Обязанность вести очередь поначалу взяла на себя Татьяна, а потом подхватили другие пациенты. За 23 дня, что я провела на Потешной, 3, на посту «менеджера по звонкам» успели смениться трое. До того как это вошло в традицию, нам с Настей и Виторией приходилось каждый день просыпаться в семь утра, чтобы записывать первых прибывших.
«Мы больше не справляемся», — говорит мне Настя, глядя вокруг. У Насти огромные синяки под глазами, она постоянно зевает и иногда плачет. В коридоре слышится очередной вопль санитарки, мы вздрагиваем. «У неё температура! Она кашляет! Тридцать семь и пять! Нас всех сейчас здесь закроют!» Это кашляет новая поступившая.
Я и не должна справляться, меня вообще не должно было быть здесь. Я вспоминаю день, когда пришла в редакцию с предложением лечь в больницу и написать об этом статью. Мой редактор отговаривал меня полчаса подряд, и он оказался прав. Он был прав каждый из 23 дней, которые я провела здесь.
Чтобы попасть в больницу, пришлось придумывать и долго рассказывать врачам байки о суицидальных наклонностях, тяжёлой депрессии и панических атаках. Через два дня больница закрылась на карантин. Ещё через десять дней я начала рваться наружу.
Каждый день, начиная с 23 марта, я поджидала врача у её кабинета, и каждый раз санитарки мешали мне поговорить с ней. Потом врач объявилась и сказала, что не может выписать меня, даже с учётом того, что я легла сюда совершенно добровольно. Пришлось звонить родителям и просить уже их позвонить врачу и настоять на выписке, несмотря на моё совершеннолетие, дееспособность и добровольный приход сюда.
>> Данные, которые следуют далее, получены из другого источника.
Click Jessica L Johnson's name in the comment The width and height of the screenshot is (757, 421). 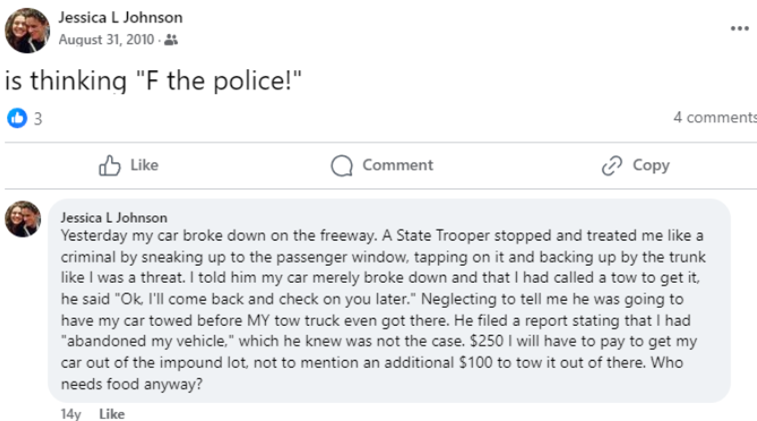pyautogui.click(x=114, y=217)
Буквально за несколько дней до выписки правительство объявило нерабочие дни. К этому моменту больница полностью набилась пенсионерками, и, несмотря на закрытие отделения, в день их привозили по два-три человека. Такой приток старушек вызывал у санитарок приступы истерики, и вот они сами уже больше походили на пациентов стационара, чем на медицинских работниц. Санитарка Анна кричала на всех подряд при любом удобном случае, будь то незаправленная постель или случайная встреча с ней в коридоре. У Анны тряслись руки. Медсестра Анжела, единственная, кто лояльно относился к нам, позволяя делать какие-то вещи вроде внеурочного похода в душ или поедания передачек за пределами столовой, и та начала покрикивать.
Четвёртого апреля мне удалось добиться выписки. Настя и Витория выписались за неделю до того. Чтобы отпустить их домой, больница созвала комиссию врачей-психиатров. Комиссия приняла решение, что они готовы начать снова жить нормальной жизнью. Только никакой нормальной жизни даже за стенами отделения уже давно нет. Все остальные выписывались постепенно, освобождая место новым прибывшим. Татьяне предстояло лежать здесь до лета.